There are two churches in the commune:
- Assumption of Our Lady Church, Balotești
- Saint Nicholas, Theodor and Stylianos Church

==History==
Through archeological digs, it was determined that the area of the present commune had been inhabited since the Neolithic. The first record attesting Balotești comes from 12 February 1612, when Voivode Radu Șerban confirmed the estate ownership of the village of Balotești to Postelnic Ivașcu, son of Vent from Balotești. The name of the village and the present-day commune comes from a boyar, Balotă or Bolotă, who owned the local lands.

The Saint Nicholas, Theodor and Stylianos Church from the village of Balotești was built in 1763 by the Greek boyar Zamfirache and his wife Elena. In 1870, a school was built with help from the Lahovary family in the village of Dumbrăveni, which was part of the commune of Balotești.

At the end of the 19th century, the commune was part of Plasa Snagov, Ilfov County. It had the villages of Balotești, Cacaleți, Preoțești, Popești-Petrești and Săftica, totalling 891 inhabitants. In the commune there was a mixed school, a steam threshing machine and 5 Orthodox churches (one for each Cătun). By 1925, the commune was part of Plasa Băneasa and had 1,329 inhabitants.

In 1950, the commune was assigned to the Căciulați Raion. In 1968, it became a part of the re-established Ilfov County, and in 1981 it was part of the Ilfov Agricultural Sector from the municipality of Bucharest. In 1998, the Agricultural Sector became the current Ilfov County.

On 31 March 1995, TAROM Flight 371, operated by an Airbus A310, crashed near Balotești, killing all 60 people on board. It was thus the deadliest aircraft accident in Romanian history.

Stadionul Central, opened in 2010, is a multi-use stadium in the commune; it is used mostly for football matches and is the home ground of CS Balotești. The commune is also the location of the thermal water park "Therme București", the largest of its kind in Europe.

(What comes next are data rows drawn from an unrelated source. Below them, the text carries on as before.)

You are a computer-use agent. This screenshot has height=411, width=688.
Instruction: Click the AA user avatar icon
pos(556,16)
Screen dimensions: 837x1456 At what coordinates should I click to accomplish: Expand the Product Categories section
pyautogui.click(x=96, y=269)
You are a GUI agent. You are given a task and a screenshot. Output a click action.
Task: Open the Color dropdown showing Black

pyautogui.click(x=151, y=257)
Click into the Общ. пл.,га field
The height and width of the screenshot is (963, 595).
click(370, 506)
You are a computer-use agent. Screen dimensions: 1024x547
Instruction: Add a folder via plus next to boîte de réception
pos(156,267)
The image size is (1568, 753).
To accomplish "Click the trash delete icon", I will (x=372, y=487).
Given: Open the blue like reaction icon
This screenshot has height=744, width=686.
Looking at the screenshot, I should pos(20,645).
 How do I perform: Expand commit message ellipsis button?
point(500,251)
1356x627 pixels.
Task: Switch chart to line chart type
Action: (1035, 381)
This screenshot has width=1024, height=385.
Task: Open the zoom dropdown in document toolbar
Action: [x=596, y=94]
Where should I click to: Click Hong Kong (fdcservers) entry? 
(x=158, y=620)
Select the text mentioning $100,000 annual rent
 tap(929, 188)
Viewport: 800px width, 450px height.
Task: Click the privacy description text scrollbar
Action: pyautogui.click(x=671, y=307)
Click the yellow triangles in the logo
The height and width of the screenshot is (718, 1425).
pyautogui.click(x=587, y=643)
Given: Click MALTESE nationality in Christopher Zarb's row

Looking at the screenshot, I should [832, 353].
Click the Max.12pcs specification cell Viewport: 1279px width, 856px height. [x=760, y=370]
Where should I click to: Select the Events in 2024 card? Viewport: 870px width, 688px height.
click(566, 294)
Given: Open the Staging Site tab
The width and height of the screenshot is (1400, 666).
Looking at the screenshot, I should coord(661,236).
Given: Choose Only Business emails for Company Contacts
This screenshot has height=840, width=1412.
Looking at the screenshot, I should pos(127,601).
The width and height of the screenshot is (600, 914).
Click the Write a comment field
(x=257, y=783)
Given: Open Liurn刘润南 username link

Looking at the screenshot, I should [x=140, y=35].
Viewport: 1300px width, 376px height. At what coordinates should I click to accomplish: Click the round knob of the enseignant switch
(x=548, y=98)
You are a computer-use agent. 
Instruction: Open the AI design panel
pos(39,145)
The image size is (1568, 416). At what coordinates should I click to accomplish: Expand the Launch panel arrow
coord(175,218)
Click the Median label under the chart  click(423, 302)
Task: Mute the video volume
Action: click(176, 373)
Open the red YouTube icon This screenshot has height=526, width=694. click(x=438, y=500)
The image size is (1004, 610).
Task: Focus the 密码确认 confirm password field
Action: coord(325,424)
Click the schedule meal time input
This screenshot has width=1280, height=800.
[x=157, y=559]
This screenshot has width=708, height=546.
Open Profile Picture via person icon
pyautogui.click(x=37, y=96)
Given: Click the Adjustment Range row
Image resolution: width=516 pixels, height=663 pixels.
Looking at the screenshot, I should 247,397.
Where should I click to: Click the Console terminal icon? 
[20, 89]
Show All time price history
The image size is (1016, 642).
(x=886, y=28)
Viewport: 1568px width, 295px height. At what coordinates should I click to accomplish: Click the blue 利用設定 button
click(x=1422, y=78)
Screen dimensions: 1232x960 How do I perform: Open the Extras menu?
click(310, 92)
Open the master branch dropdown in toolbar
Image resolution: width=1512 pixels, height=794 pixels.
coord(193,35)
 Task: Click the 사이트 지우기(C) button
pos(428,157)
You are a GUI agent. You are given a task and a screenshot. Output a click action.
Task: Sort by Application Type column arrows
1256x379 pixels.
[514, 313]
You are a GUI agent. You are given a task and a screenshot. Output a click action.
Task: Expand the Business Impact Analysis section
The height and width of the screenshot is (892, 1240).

The park opened in 2016.

==Air Force Command==
In 1982, the Command Point of the Air Defense Command was established in the Balotești barracks. In 1993, the Central Command Point of the General Staff of Aviation and Air Defense succeeded the previous Command Point. The unit changed its name to the Central Air Operational Command in December 2000. After Romania joined NATO in 2004, the Air Operational Command was integrated into the NATO Integrated Air Defense System.

In 2008, the structure was split between the Air Operational Component, and the Air Operations Centre of the Romanian Air Force which currently reports to the Combined Air Operations Centre from Torrejón. The Air Operational Component received the honorific name "General comandant aviator Ermil Gheorghiu" in 2018, and in 2021 it was renamed to the Air Component Command.

Between 14 March to 30 April 2008, the headquarters of the United States Air Force's 323d Air Expeditionary Wing also functioned in Balotești during the deployment of USAF units in support of the air policing missions for the 2008 Bucharest summit.